В вагоне наступила такая напряженная тишина, какая бывает, как говорят бывалые, не раз ходившие в атаку солдаты, перед командой: «За мной!.. За Родину!.. Вперед!..»
– Больные есть? – спросил командир роты.
Ответом была все та же скрученная, как пружина, тишина.
– Вопросы есть?
– Не мешало бы к сухарям да махорке подбросить побольше патронов. С ними как-то веселей на душе, товарищ капитан, – сказал немолодой уже сержант-сверхсрочник, участник боев у озера Хасан.
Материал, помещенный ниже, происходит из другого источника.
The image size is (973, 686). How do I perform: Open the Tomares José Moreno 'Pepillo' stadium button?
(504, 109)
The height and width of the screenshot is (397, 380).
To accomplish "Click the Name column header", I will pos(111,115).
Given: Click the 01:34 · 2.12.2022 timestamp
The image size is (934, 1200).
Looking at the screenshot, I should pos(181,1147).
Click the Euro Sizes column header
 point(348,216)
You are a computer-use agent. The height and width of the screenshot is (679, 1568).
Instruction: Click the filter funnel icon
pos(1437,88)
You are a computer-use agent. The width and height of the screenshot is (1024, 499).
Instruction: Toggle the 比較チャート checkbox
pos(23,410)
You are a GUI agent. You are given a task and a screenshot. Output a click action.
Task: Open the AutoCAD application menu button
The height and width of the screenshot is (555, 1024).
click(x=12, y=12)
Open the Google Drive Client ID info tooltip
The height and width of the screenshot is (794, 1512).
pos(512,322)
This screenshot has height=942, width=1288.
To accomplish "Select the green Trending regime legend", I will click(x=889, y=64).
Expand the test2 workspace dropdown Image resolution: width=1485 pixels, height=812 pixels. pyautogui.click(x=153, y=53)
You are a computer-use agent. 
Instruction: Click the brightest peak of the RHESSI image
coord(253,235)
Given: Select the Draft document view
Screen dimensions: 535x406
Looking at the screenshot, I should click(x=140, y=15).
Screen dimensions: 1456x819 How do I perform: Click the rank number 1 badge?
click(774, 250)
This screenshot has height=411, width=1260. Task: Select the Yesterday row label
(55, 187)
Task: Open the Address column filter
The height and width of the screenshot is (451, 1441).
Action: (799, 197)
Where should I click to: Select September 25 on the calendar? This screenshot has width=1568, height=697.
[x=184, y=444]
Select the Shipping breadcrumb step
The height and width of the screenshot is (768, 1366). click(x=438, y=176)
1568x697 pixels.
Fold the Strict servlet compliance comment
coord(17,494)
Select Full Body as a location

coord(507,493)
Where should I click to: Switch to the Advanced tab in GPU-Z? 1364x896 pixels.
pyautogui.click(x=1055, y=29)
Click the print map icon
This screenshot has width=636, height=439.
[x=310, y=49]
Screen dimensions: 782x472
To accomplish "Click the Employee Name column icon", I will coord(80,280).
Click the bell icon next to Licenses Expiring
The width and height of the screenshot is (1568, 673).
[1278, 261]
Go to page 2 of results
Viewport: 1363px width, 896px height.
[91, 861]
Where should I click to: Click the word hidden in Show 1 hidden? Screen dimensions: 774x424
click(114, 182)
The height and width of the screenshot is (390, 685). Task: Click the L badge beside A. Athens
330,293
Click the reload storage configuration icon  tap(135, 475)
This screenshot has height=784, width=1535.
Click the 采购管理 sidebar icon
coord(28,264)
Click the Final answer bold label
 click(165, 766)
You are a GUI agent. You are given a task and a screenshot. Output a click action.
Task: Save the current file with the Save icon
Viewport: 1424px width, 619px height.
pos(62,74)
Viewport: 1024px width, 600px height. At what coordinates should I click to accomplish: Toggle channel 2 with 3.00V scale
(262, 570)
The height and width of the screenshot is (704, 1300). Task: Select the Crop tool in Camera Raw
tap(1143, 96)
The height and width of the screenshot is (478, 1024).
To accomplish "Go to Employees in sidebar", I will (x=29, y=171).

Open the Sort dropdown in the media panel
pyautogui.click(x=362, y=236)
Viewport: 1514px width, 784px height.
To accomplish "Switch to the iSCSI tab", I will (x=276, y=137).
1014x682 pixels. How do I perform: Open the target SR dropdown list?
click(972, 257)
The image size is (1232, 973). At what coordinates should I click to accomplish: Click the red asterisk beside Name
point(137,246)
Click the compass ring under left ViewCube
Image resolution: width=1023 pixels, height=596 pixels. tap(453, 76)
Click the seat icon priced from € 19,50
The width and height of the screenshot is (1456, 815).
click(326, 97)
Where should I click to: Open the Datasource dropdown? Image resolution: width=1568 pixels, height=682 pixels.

На его груди тускло поблескивала медаль «За отвагу».
Этого разговора капитан ждал. И знал, что кадровые сержанты-командиры, понюхавшие пороха у озера Хасан, его обязательно поднимут.
– Полный боекомплект патронов и гранат получите в Можайске! А сейчас – всем проверить готовность к бою личного оружия!.. Через два-три часа будем разгружаться в Можайске! На боевые позиции будем следовать походным маршем. А потому всем как следует навернуть портянки. Чтобы ни у кого не было потертостей! Есть вопросы?
– А сколько километров от Можайска до Бородинского поля? – спросил сержант-сверхсрочник с медалью на груди.
– Девять километров. Предупреждаю… – Голос капитана потонул в лязге буферов вагона и чугунном скрипе колес. – Задача ясна?! – стараясь перекрыть грохот, прокричал капитан.
– Ясна!.. – хором ответили бойцы.
– Встретимся в Можайске! Я буду в вагоне первого взвода. – С этими словами капитан легко выпрыгнул из вагона, не пользуясь стремянкой, и скрылся в ночной темноте.
– Да, братцы!.. Бородинское поле – это не Хасан!.. – выдохнул боец в шинели внакидку. – Но ничего, посмотрим!.. Если не выручит пуля-дура, поможет штык-молодец. Думаю, все в школе проходили Лермонтова. – Сделав паузу, боец оглядел всех, кто толпился у «буржуйки», потом медленно как заклинание произнес: «…недаром помнит вся Россия про день Бородина…»
Будоражащие сердце названия селений, мимо которых грохотал эшелон, оставались позади: Одинцово, Голицыно, Кубинка, Тучково, Дорохово…
Можайский рубеж обороны был центральным участком Западного фронта. Сердцем этого рубежа было Бородинское поле.